S'agissant des conseillers numériques, le défi est de les mettre en lien avec les actions menées à l'échelle des collectivités. L'accès au numérique, ce n'est pas seulement savoir se connecter, c'est aussi maîtriser les différents usages qui lui sont associés. Si France Titres, conformément à la volonté gouvernementale, multiplie les procédures dématérialisées, l'accompagnement de nos concitoyens sera indispensable.
La question de la sécurisation de ces opérations se pose aussi, notamment quand c'est la secrétaire de mairie qui aide un usager en faisant à sa place sa demande de carte grise. Cette aide informelle rend par ailleurs la fracture numérique plus difficilement mesurable.
Les frais d'assemblée électorale constituent un sujet important. Lorsqu'une commune prévoit un budget pour une élection à un tour, mais qu'il y en a finalement deux, puis une nouvelle élection législative partielle, les coûts peuvent devenir exorbitants. Il faudrait mener une réflexion approfondie avec l'AMF et le ministère de l'intérieur à ce sujet.
La question de la gestion des procurations est essentielle elle aussi. On a allégé les formalités, mais plus on les allège, plus nos concitoyens se saisissent de cette possibilité.
Après la dissolution, nous avons été surpris par l'explosion du nombre de demandes de procurations et par la participation très élevée. Je ne sais pas ce qu'il en sera à l'avenir, mais imaginons, en 2026, à l'occasion des élections municipales, des résultats très serrés au premier tour entre deux ou trois listes dans une commune. Le scrutin pourrait être perturbé par un afflux de procurations dématérialisées le samedi après-midi. Or aucun doute ne doit être permis sur la sincérité du scrutin. Le résultat d'une élection n'est acceptable par nos concitoyens que si l'ensemble des opérations sont parfaitement sécurisées.
Nous ne pouvons pas passer du bus loué le matin pour aller faire voter les gens au bus loué le soir pour s'assurer que toutes les procurations ont été faites à la maison de retraite... nous savons tous que ces pratiques ont existé. Pour obtenir l'adhésion de nos concitoyens à ces nouvelles démarches dématérialisées, je suis convaincue que la sécurisation doit être maximale. Depuis trois décennies, année après année, nous avons réduit le nombre de scrutins invalidés, notamment pour cause d'irrégularités grossières. Cette tendance ne doit pas s'inverser.
Par ailleurs, voilà maintenant quatre-vingts ans que notre pays a accordé le droit de vote aux femmes, et il serait dommage d'assister à une hausse massive de procurations dématérialisées des électrices au profit des électeurs... Nous devons aussi être vigilants face à des problèmes plus récents comme la radicalisation ou le communautarisme.
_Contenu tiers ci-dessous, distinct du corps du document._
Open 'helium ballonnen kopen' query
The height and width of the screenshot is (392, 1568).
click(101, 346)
Il sera difficile de légiférer sur ces questions, mais nous devons en avoir conscience et agir collectivement pour empêcher les dérives.
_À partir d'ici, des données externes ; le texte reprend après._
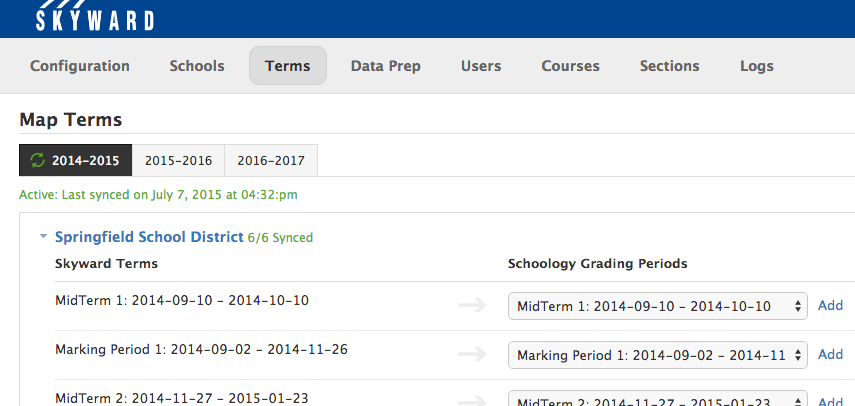Open the Sections tab

[x=669, y=66]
C'est pourquoi nous militons tous - y compris les services déconcentrés de l'État -pour poser, dès 2026, une limite temporelle à l'autorisation de procuration afin de sécuriser et fluidifier le processus.
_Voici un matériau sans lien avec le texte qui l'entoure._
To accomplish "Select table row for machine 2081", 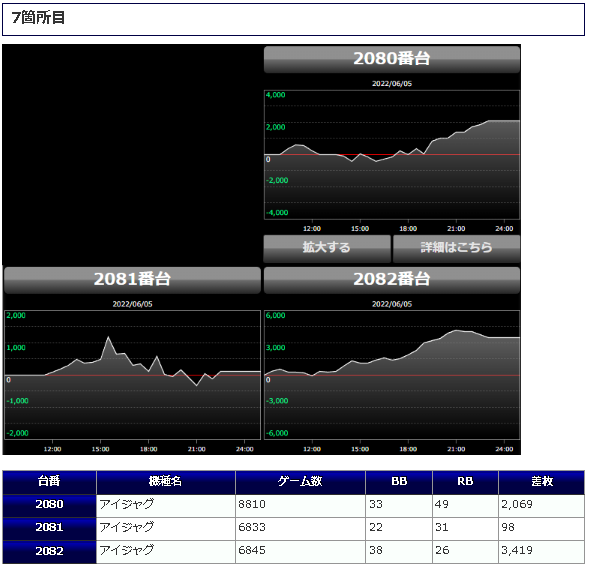I will (x=293, y=529).
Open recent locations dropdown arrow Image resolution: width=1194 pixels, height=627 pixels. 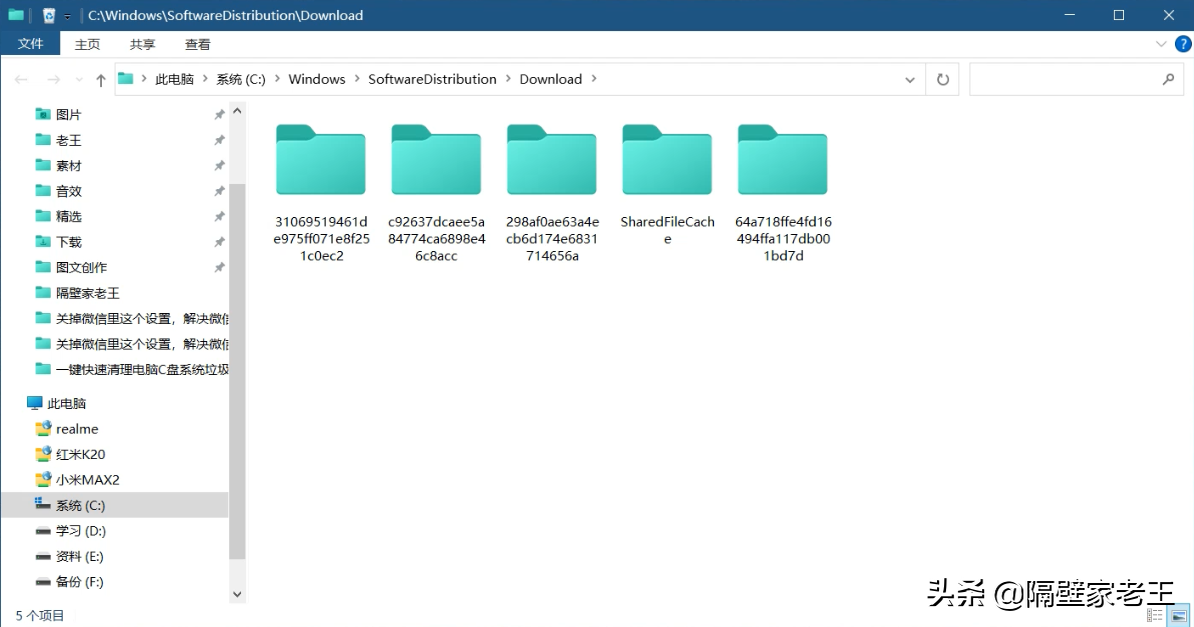[78, 79]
Je conclurai en soulignant que la critique peut toujours s'exercer de façon positive, mes chers collègues. À l'avenir, si des gouvernements d'autres bords politiques devaient être nommés, j'ose croire que cette dynamique d'accompagnement constructif du projet de loi de finances demeurerait !
La commission émet un avis favorable à l'adoption des crédits de la mission « Administration générale et territoriale de l'État ».